= Selected passage =
◇ ◇ ◇ ◇ ◇

Covid 19 coronavirus: Stronger recovery – OECD lifts world economic outlook
The Organisation for Economic Co-operation and Development (OECD) has boosted expectations for a global recovery in 2021, citing the global vaccine roll-out and the enormous US stimulus package.
The OECD now forecasts global economic growth of 5.6 per cent for the year, up from a forecast of 4.2 per cent in December.
“Global economic prospects have improved markedly in recent months, helped by the gradual deployment of effective vaccines, announcements of additional fiscal support in some countries, and signs that economies are coping better with measures to suppress the virus,” the OECD’s March Economic Outlook report says.
It now forecasts that global output will rise above the pre-pandemic level by mid-2021, with 4 per cent economic growth forecast for 2022.
The report highlights the risk of inflation taking hold with the price of food and other commodities rising around the world.
The OECD didn’t publish new projections for New Zealand – which falls outside the G20 group of the world’s richest nations.
But it forecasts Australia to grow at 4.5 per cent, up from a forecast of 3.2 per cent in December.
“The economic impact of the pandemic and its aftermath remains well contained in many Asia-Pacific economies, reflecting effective public health measures, and the significant regional boost provided by the upturn in industrial activity and the rebound in China,” the report says.
It sees the growth rate for the G20 at 6.2 per cent – up an earlier forecast from 4.7 per cent.
Despite the improved global outlook, the OECD forecasts output and incomes in many countries will remain below the level expected prior to the pandemic at the end of 2022.
“The rebound has been relatively fast in several large emerging-market economies,’ it said.
“Activity moved above pre-pandemic levels in China, India and Turkey, helped by strong fiscal and quasi-fiscal measures and a recovery in manufacturing and construction.”

◇ ◇ ◇ ◇ ◇

= Record extracts =

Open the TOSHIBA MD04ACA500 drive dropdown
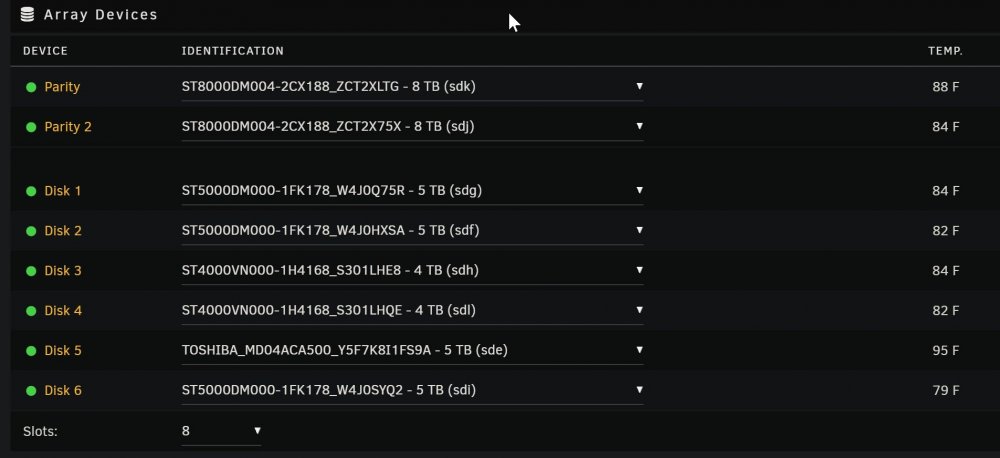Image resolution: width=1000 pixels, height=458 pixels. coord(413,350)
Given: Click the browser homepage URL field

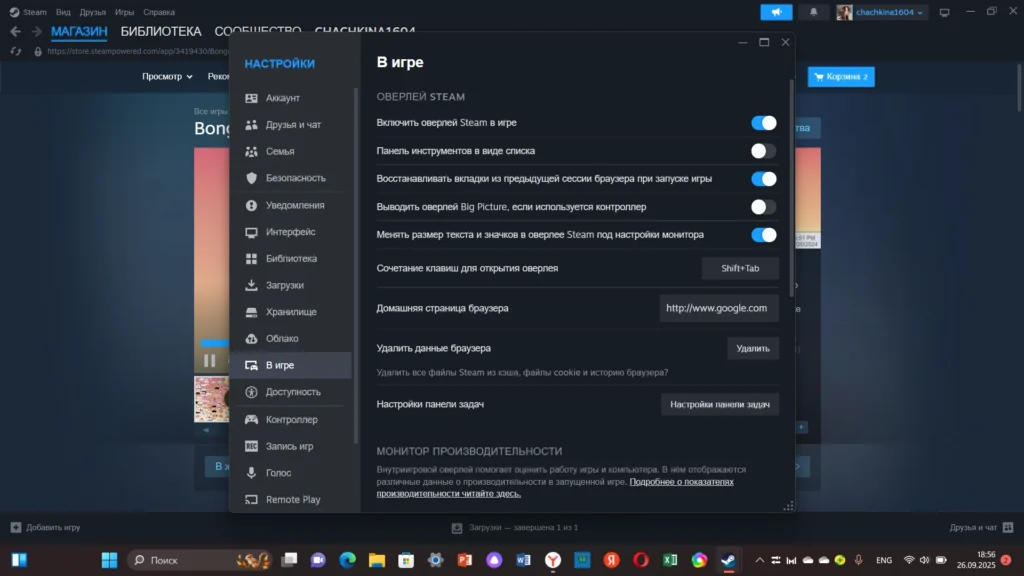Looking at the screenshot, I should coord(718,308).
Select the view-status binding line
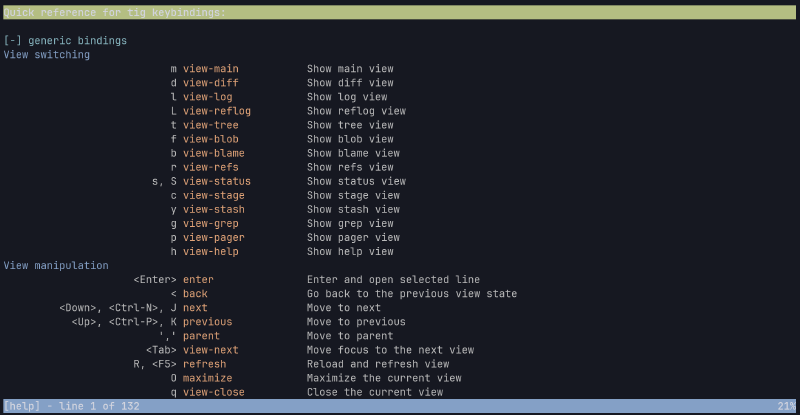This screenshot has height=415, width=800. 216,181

◇ ◇ ◇ ◇ ◇

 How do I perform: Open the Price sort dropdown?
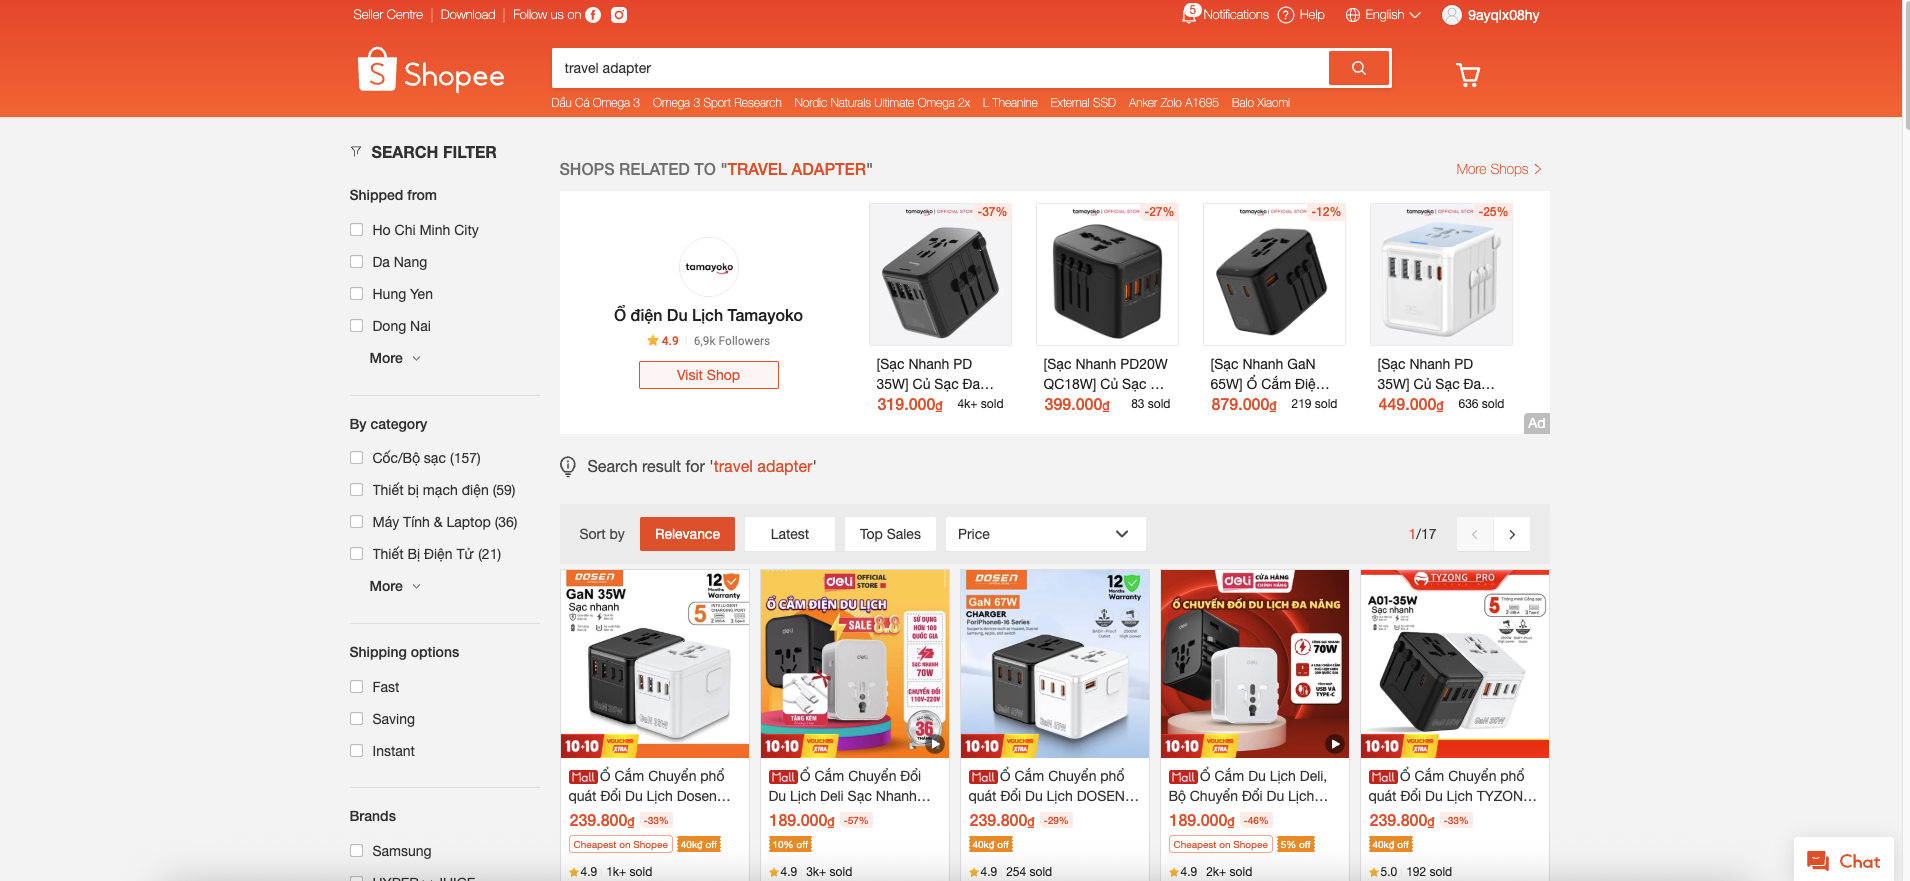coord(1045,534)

◇ ◇ ◇ ◇ ◇

= Work to complete =
Output, word for word, the portion of the report on the OECD economic outlook between "But it forecasts" and "economies,’ it said.", inclusive. The listing placed after the report on the OECD economic outlook is independent material and bears no relation to it.

= Expected answer =
But it forecasts Australia to grow at 4.5 per cent, up from a forecast of 3.2 per cent in December.
“The economic impact of the pandemic and its aftermath remains well contained in many Asia-Pacific economies, reflecting effective public health measures, and the significant regional boost provided by the upturn in industrial activity and the rebound in China,” the report says.
It sees the growth rate for the G20 at 6.2 per cent – up an earlier forecast from 4.7 per cent.
Despite the improved global outlook, the OECD forecasts output and incomes in many countries will remain below the level expected prior to the pandemic at the end of 2022.
“The rebound has been relatively fast in several large emerging-market economies,’ it said.